Fiesole was built on top of a hill, as were the majority of Etruscan cities, probably during the IV century BC. Strong city walls were a valid defence against enemies until 1125, when Florence was successful in conquering Fiesole and ordered the partial destruction of the walls.Etruscan Walls

Although successive alterations to the walls are not clear, a new city plan carried out during the I century BC is known to have absorbed the old walls inside solider structures.
The surrounding walls were approximately 2.5 km long, reaching from the hill of San Francesco to the area known as Borgunto, very close to the stone caves of Montececeri, which provided part of the building materials for the wall.

Nowadays it is possible to observe the most awe-inspiring remains of the city walls on Via delle Mura Etrusche (literally: the road of the Etruscan walls), outside the archaeological Area, and on Via Mari, on the eastern side of Fiesole. A large part of the ruins are no longer visible because they are located inside areas belonging to private gardens.
Few details are available about the ancient gateways to the city, with the exception of one threshold on the northern side, still unmistakable thanks to the remains of part of a parallel wall joined to the main structure by a perpendicular wall.

The Etruscan tombs – Via del Bargellino

Etruscan tombs - Via del Bargellino

Following via Matteotti, in the direction of Borgunto (on the eastern side of Fiesole), tourists unexpectedly find two Etruscan tombs, overlooked by via del Bargellino and hidden among the modern buildings. These tombs dated back to the IV century BC were part of an Etruscan necropolis, that extended across the city walls.
These two chamber tombs have a quadrangular shape and dry stone walls.

Stone urns and wares are unearthed inside the two graves: the grave goods (small bronze objects and wares) are now displayed in the archaeological museum.

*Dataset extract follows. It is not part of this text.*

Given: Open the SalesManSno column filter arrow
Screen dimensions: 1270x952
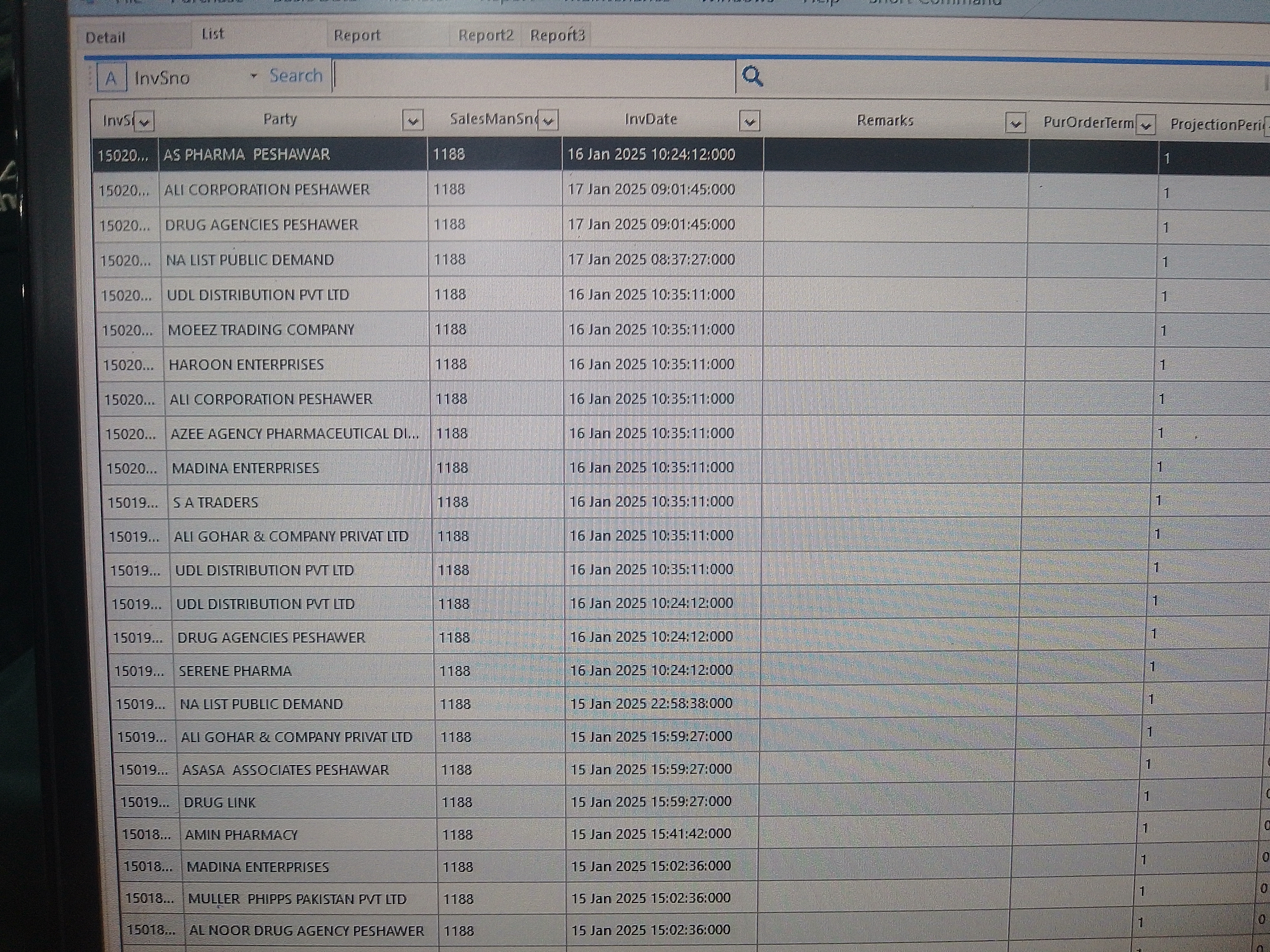Looking at the screenshot, I should pyautogui.click(x=548, y=121).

Fonte SotterraFonte Sotterra

Walking up to Montececeri, on the eastern hill, you enter the old village of Borgunto, which was home to the stone-cutters; typical alleys and glimpses over the city and nature are all around.
In the square of San Bernardino is the access to the Fonte Sotterra, an artificial cave dug on a natural fault, that assures clear water.
At the entrance, some steps bring you down to a dark hall (approximately 10.5m x 32.5m) with a constant temperature of 13°C. These special features enabled local families to draw water and to keep fruit and vegetables cool.

To improve its use, Fonte Sotterra has been modified many times. The most important change came about in 1855 (when, to avoid epidemics, a gate closed the entrance and people drew water with a pump) and in 1944 (when the cavern became an air-raid shelter with an emergency exit).

In 19th century, Fonte Sotterra was considered an Etruscan building, but it is very hard to date it; the cavern remained in use until recently, after the second world war.

Nowadays, for safety reasons, is possible to visit Fonte Sotterra only during special openings organized by Municipality of Fiesole.